==== Stored rows
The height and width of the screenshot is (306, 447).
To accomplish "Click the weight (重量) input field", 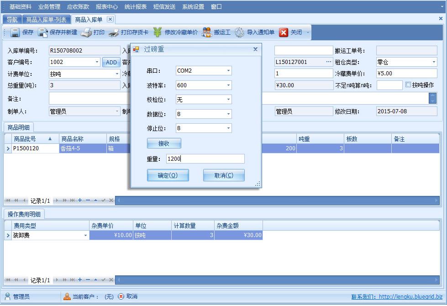I will pos(205,159).
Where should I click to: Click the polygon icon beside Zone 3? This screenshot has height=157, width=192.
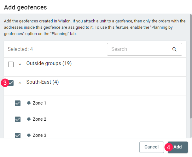point(29,135)
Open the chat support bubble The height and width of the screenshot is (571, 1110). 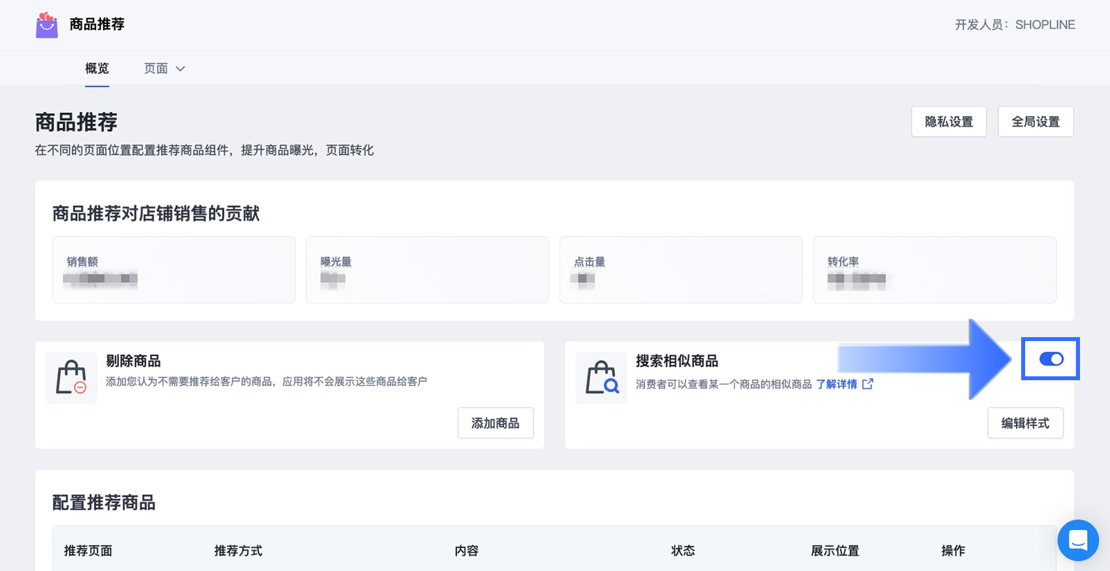[1077, 540]
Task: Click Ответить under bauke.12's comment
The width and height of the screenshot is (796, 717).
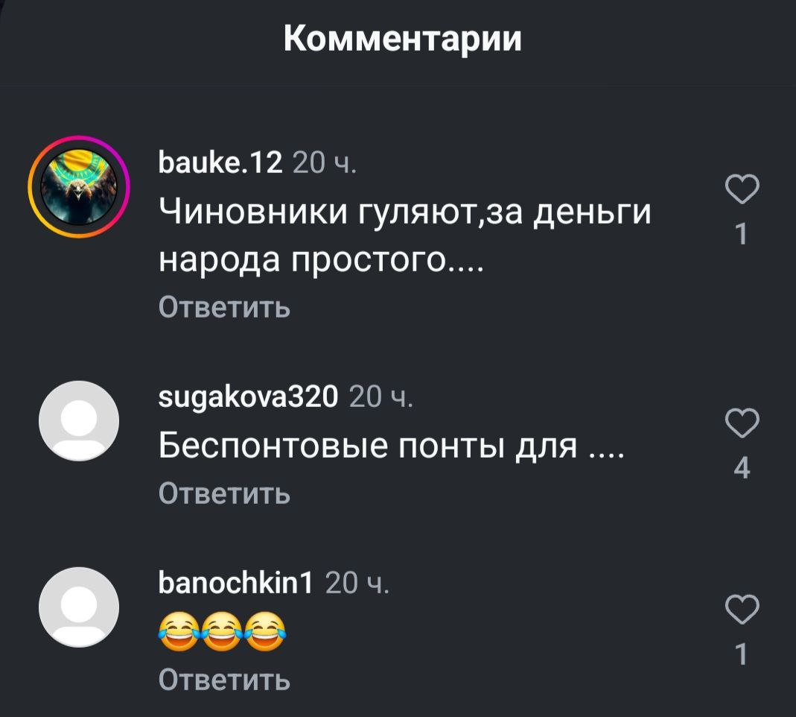Action: [224, 307]
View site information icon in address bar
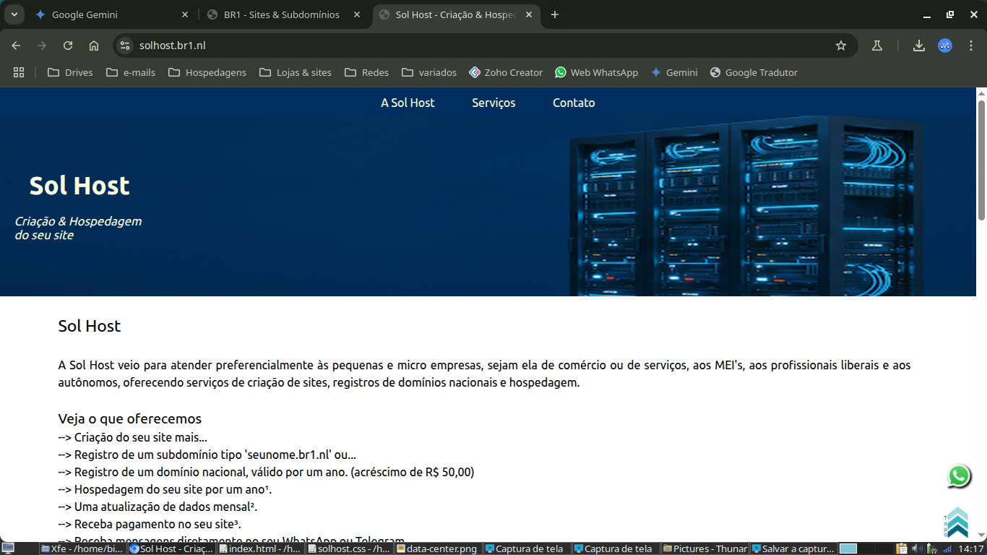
========
## Instructions to follow
Reproduce the material from the line containing "Task: Click Ответить under bauke.12's comment" through the end of the material, requests included, multiplying every coordinate in the answers by 2.1 and rounding to whole numbers, with halves rounded up. Leave the pictures out.

## Reply
Task: Click Ответить under bauke.12's comment
The width and height of the screenshot is (796, 717).
Action: [470, 645]
View site information icon in address bar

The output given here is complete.